The idea is to blend the measure of intent implicit in a search with the advantages of mobility, says Luke Edson, senior vice president at YP.

“We find that searchers often start a search on one device, that could be desktop or mobile, and finish on the other,” says Edson. “Even if marketers are thinking mobile-first, this allows them to starting thinking about mobile outside of its silo and with their other initiatives.”

An auto maker, for instance, could target users, who have searched for a mechanic or dealership on their laptop, with an on their smartphone urging them to schedule a test drive.

The strategic and tactical rationale for YP is clear. There’s a lot of redundancy in the mobile advertising industry, and the first-party search data provides the company with an asset that competitors cannot replicate. Tactically, it allows the firm to upsell advertisers who already buy desktop advertising to mobile inventory as an audience extension without convincing the advertiser to shift money from one medium to the other.

For the mobile advertising industry as a whole, the adoption of cross-device targeting will likely have some interesting consequences. The locally-focused mobile firms have developed audience products, derived from location, that have thrived in the absence of the more traditional cookie-based profiles online. The ability for marketers to use desktop data like searches to target on mobile devices could undercut the value of those products.
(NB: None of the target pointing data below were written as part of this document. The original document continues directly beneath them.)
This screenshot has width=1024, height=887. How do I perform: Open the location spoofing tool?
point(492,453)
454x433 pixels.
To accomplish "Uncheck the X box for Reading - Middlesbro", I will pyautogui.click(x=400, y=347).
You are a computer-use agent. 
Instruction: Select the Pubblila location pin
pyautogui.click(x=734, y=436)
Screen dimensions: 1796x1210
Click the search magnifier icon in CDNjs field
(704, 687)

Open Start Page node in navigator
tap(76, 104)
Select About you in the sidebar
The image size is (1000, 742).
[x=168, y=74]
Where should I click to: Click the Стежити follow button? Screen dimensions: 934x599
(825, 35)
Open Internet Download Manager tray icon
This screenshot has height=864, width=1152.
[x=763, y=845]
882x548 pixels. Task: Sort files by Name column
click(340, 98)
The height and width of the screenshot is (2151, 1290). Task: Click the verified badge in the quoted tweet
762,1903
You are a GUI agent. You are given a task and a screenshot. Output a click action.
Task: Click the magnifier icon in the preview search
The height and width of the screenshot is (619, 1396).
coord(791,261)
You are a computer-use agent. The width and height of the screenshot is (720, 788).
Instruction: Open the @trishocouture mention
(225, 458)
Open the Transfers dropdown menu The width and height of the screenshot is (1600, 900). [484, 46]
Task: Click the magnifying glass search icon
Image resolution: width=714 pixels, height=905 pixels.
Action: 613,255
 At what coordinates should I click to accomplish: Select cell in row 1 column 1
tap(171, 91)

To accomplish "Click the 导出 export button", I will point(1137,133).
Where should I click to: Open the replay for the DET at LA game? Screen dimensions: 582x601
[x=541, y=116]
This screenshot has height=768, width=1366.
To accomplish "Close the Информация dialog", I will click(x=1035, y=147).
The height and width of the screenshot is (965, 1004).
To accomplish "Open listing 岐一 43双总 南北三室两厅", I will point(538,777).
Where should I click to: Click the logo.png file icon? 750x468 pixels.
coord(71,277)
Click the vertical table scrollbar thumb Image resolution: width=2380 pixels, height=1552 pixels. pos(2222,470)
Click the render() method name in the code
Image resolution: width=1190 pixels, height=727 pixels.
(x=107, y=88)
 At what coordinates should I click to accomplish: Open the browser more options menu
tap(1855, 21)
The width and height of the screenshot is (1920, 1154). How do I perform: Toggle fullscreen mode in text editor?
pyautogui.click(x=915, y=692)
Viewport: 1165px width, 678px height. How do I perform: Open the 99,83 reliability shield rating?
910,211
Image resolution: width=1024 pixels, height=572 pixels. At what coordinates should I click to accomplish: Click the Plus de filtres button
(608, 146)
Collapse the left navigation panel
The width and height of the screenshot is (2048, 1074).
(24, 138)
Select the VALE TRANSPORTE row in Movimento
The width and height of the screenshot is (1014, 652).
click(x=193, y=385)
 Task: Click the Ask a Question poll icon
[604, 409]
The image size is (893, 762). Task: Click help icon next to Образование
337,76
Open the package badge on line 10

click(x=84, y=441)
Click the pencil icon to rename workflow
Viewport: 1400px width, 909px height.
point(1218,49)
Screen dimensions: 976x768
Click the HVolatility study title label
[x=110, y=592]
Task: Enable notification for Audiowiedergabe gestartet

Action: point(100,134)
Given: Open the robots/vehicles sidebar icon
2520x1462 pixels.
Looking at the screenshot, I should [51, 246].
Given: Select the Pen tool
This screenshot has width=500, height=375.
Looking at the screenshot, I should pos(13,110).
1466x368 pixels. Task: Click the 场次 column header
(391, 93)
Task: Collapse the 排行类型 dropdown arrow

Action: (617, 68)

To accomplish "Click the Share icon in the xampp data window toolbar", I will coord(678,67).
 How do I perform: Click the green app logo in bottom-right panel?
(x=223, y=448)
More likely than not, it will only accelerate the shift in advertising spending toward mobile. As the targeting capabilities become more comparable and the vendors converge, the dollars spent on mobile will more accurately match time spent by consumers and the so-called mobile gap will close.

There’s also interesting implications for the desktop advertising industry. Edson says the company is not using data collected on a mobile device to inform desktop ads, but the potential exists and it could allow mobile firms the capture some of the desktop advertising spending as well. It creates a much larger market for mobile advertising firms to develop or spin-off data business based solely around the location data which they collect on users in the advertising exchanges.

Steven Jacobs is Street Fight’s deputy editor.